Tarımsal üretimin tüm aşamalarında, tekelleşmeye gidilerek, tohum üretiminden, zirai mücadeleye, gıda üretim aşamasından üretilen gıdaların tüketim alışkanlıklarına kadar ki tüm aşamalarının kontrol edildiğini ifade eden Karademir, “Bütün bu politikaları uygularken dünyanın birçok yerinde kurgulanan savaş ve kaos ortamları en büyük belirleyici unsur olmuştur. 2000’li yıllar sonrası ise savaşların yanı sıra bizzat o ülkelerin hükümetleri eliyle uygulamaya konulan tarım ve gıda politikalarıyla egemenliklerini sürdürmeye çalışmışlardır. Uygulanan politikalarla bizzat üretim faaliyetinde bulunan çiftçi köyden kente göç ettirilmesi sağlanarak topraklarından koparılmıştır” dedi.

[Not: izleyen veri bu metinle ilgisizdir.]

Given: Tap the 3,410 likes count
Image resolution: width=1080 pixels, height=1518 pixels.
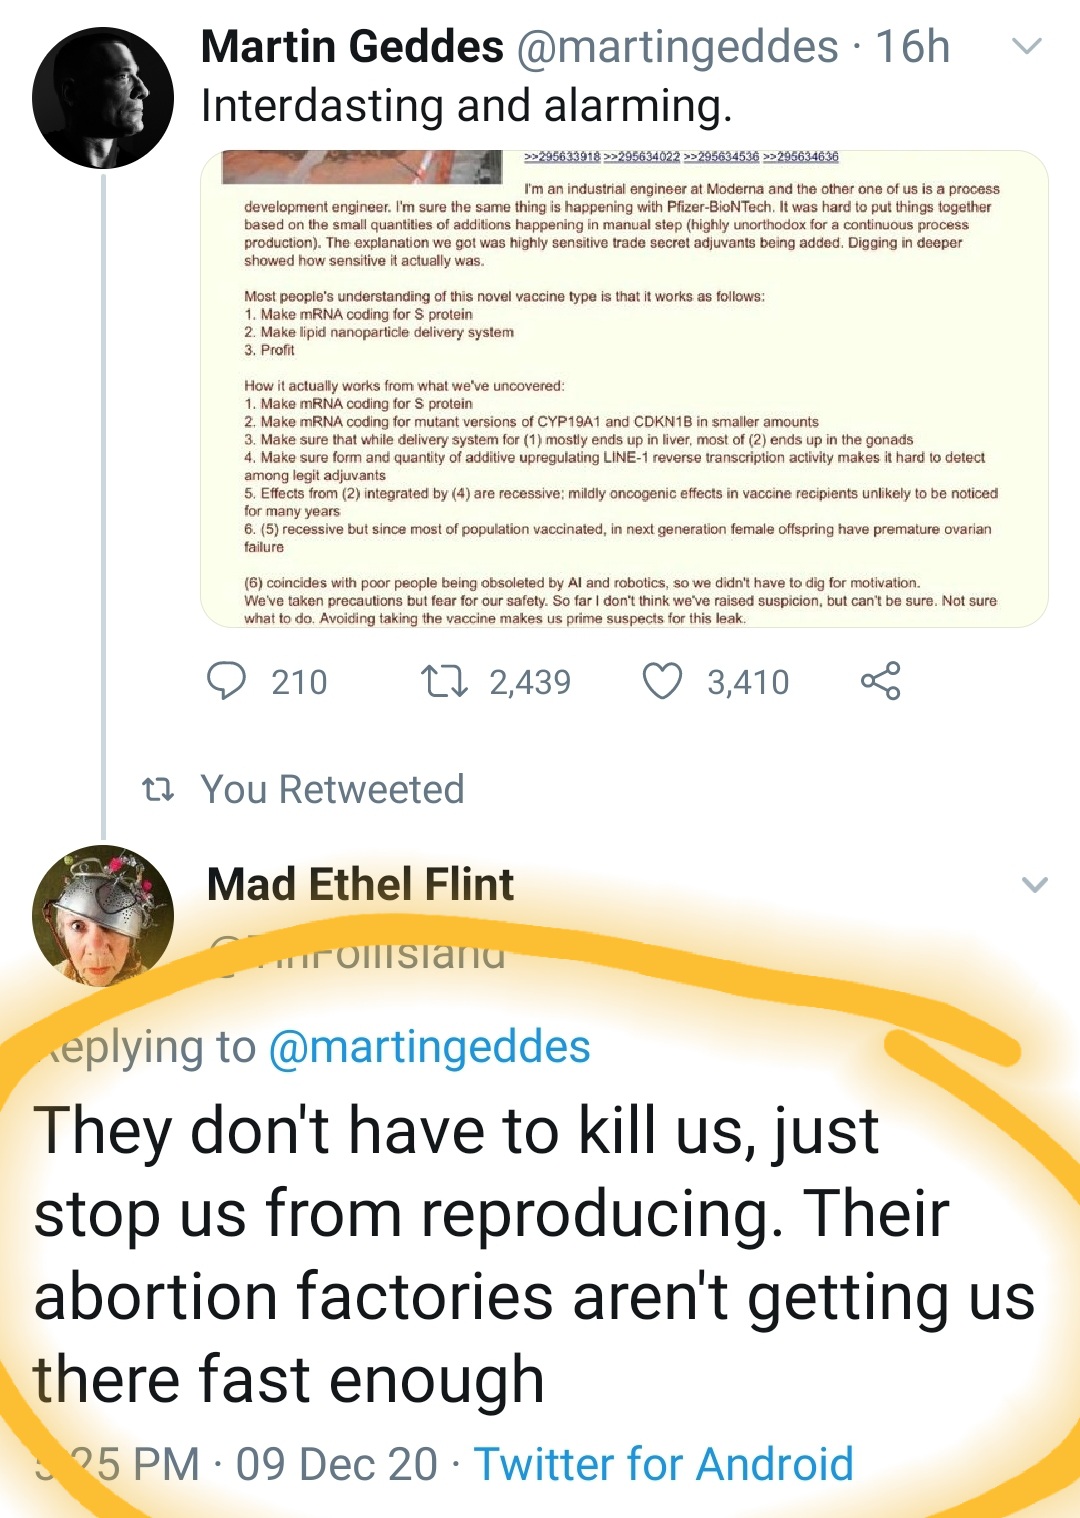Looking at the screenshot, I should (x=748, y=682).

'ÜLKEMİZ AÇISINDAN DURUM ÇOK DAHA VAHİM'

Karademir, açlığı ve yoksulluğu ortadan kaldırmak için uygulandığı söylenen politikaların, tam tersine dünyanın her yerinde açlığın ve yoksulluğun artmasına sebep olduğunu belirtti. Karademir, şunlar söyledi:

“Ülkemiz açısından ise durum çok daha vahim olmuştur. Uygulanan tarım politikaları sonucu kırsal nüfusun her geçen gün azalmaktadır. Özellikle tarımsal üretimde ağırlaşan yaşam koşulları, verim düşüklüğü, pazar bulunamaması, üretimin ulusal planlamayla gerçekleştirilmemesi, tarımsal ve hayvansal üretimde girdi maliyetlerinin düşürülememesi, kolektif ekipman ve profesyonel üretim modeline geçilmemesi, ekilen toprakların çok parçalı olması, makineli tarımın artması, tarımda insan gücüne olan ihtiyacın azalması, köylerdeki alt yapı ve sosyal hizmetlerin kentlere göre daha az olması ve tarım dışı alanlarda yeterli istihdam imkanlarının bulunmaması nedeniyle, köylerden kentlere doğru hızlı ve yoğun bir göç gerçekleşmiştir.”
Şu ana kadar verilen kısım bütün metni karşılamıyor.